Akhlys - The Mask Of Night Speaking
Extreme metal at its most apocalyptic, The Mask Of Night Speaking sees US black metallers Akhlys on utterly incendiary and imperious form. Taken from the freshly released House Of The Black Geminius, the track bridges some of the massive production values of modern extreme metal with a sense of unyielding nastiness and dread, epic and awesome in the truest sense of the word.
Orden Ogan - Conquest
Arriving just in time for the release of their ninth studio album The Order Of Fear, Orden Ogan’s latest sequel Conquest is a typically bombastic and hearty power metal anthem. But then, that’s pretty much exactly why we love the German band in the first place, the song evoking a sense of adventurousness and triumph that is near impossible to deny.
Vulvodynia - Isandlwana (ft. Signs Of The Swarm)

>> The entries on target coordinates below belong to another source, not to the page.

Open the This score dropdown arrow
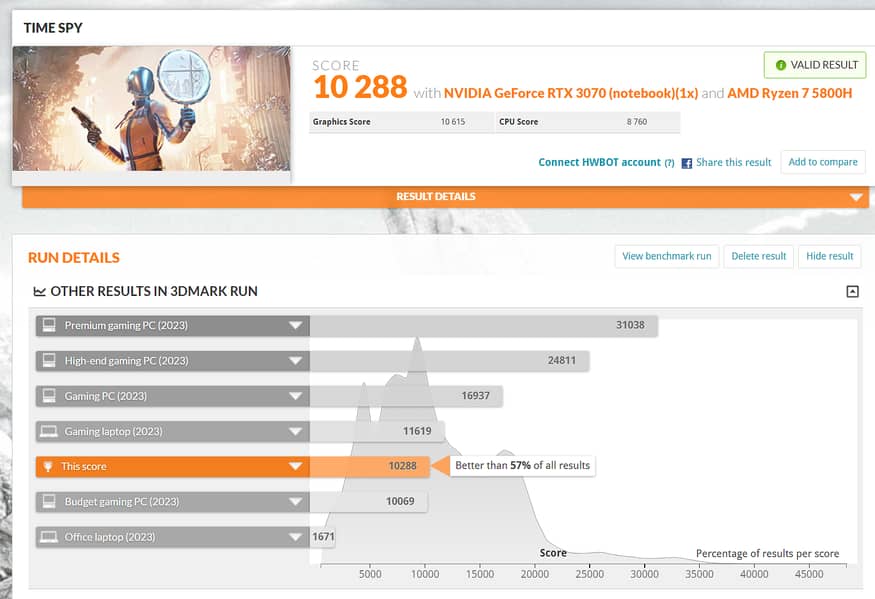The width and height of the screenshot is (875, 599). click(x=295, y=466)
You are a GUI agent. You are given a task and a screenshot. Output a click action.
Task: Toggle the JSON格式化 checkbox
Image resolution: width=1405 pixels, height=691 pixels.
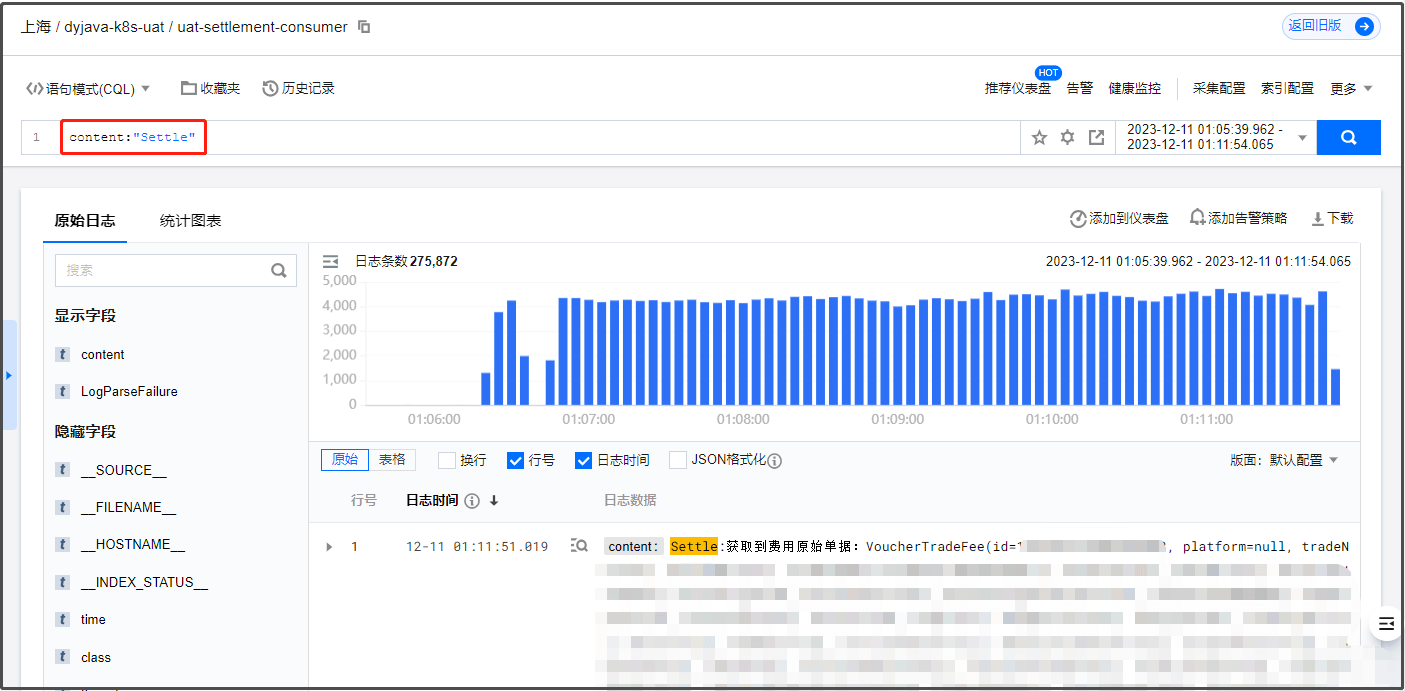point(678,460)
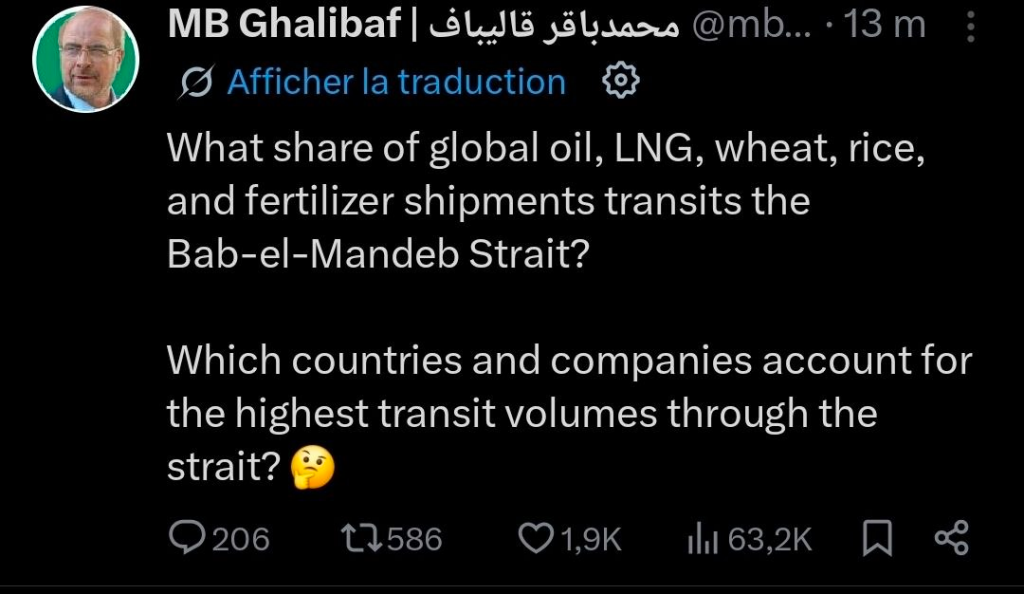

Another release day offering, Vulvodynia are snarling full-steam ahead on Isandlwana, taken from new album Entabeni. Tight, gnashy and brutish, the track sees the South African band team up with David Simonich, vocalist of fellow deathcore group Signs Of The Swarm to create something visceral and unpretentious yet undeniably thrilling.
Avmakt - Poison Reveal
Fresh - surprisingly non-corpsepainted - faces from the forests of Norway, Avmakt are devotees to the scabrous sounds of second wave black metal. Debut single Poison Reveal is a frosty blast of hissed vocals and clattering rampages, not a million miles away from Kristian Valbo and Christoffer Bråthen’s past work with Aura Noir, albeit leaning hard on the “black” element of their black thrash assault.

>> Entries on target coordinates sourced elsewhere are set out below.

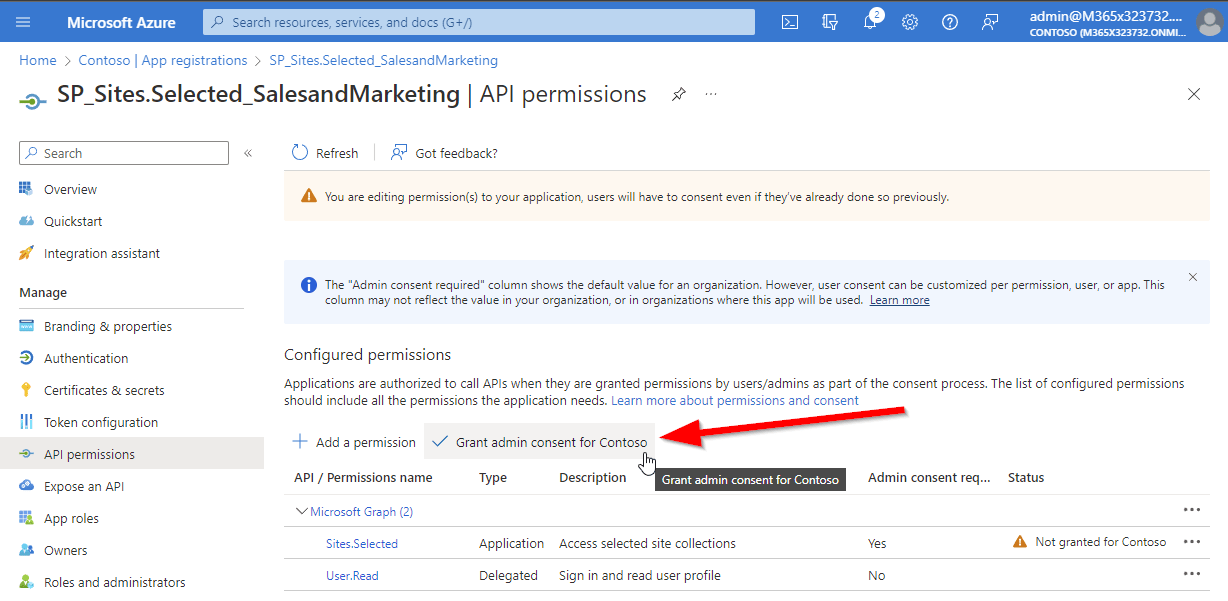1228x601 pixels.
Task: Pin the API permissions page
Action: tap(679, 94)
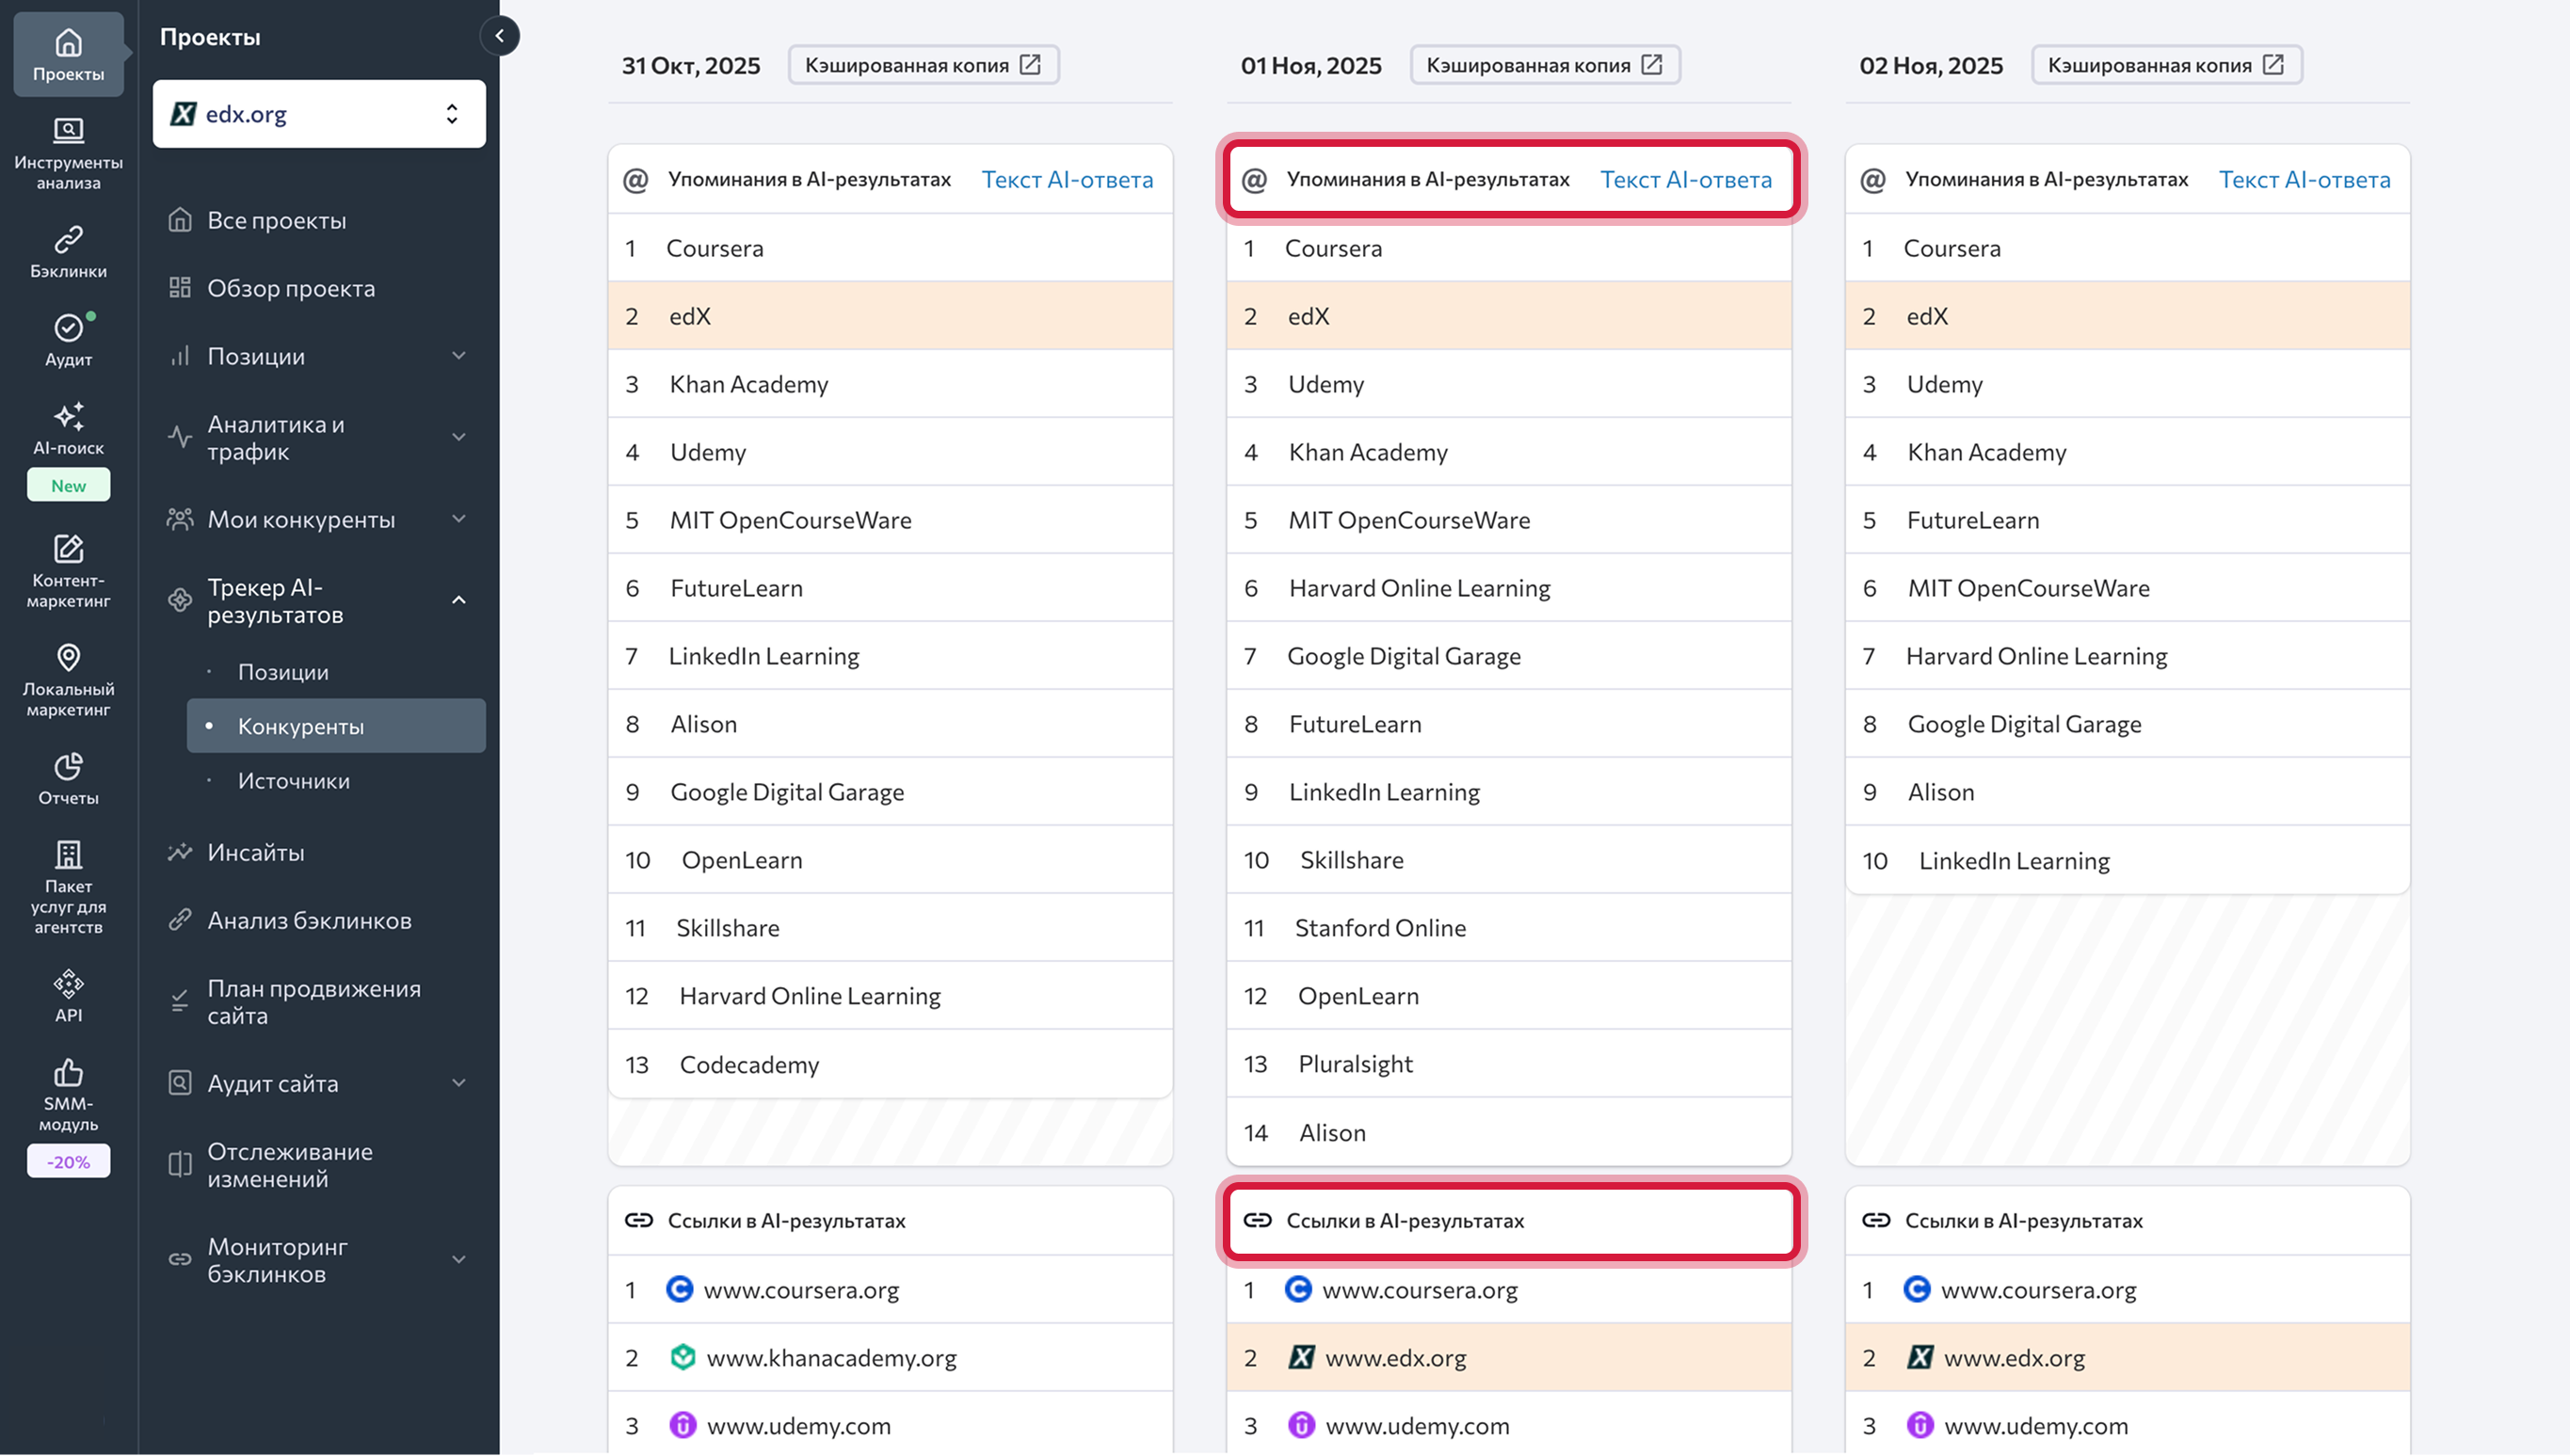The height and width of the screenshot is (1456, 2570).
Task: Click the API icon in the left rail
Action: pyautogui.click(x=68, y=985)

Lowen - The Seed That Dreamed Of Its Own Creation
Drawing on ancient Iranian mythology and sung in Farsi, Lowen’s latest single is is a gloriously epic exploration of the arcane both sonically and thematically. Given the sheer grandiose scale of the band’s sound, you’d half expect this one to be touching the ten-minute mark, but it flies by in a tight three-and-a-half minutes and somehow doesn’t feel any less magnificent for the fact. Keep an eye out for the band’s new album Do Not Go To War With The Demons Of Mazandaran, set to be released October 4.
Cober Mouth - Beneath The Hydrogen
Embracing the nu metalcore boom with all its swivel-eyed intensity, Cober Mouth’s new single Beneath The Hydrogen plays up to the scene’s hardest edges with a skittering, beatdown-laden fury. There’s a tantalising weightless melody that comes in around the two-and-a-half minute mark that suggests there’s much more the band than mere brutishness however, piquing our interest for their new EP Untethered, due September 6.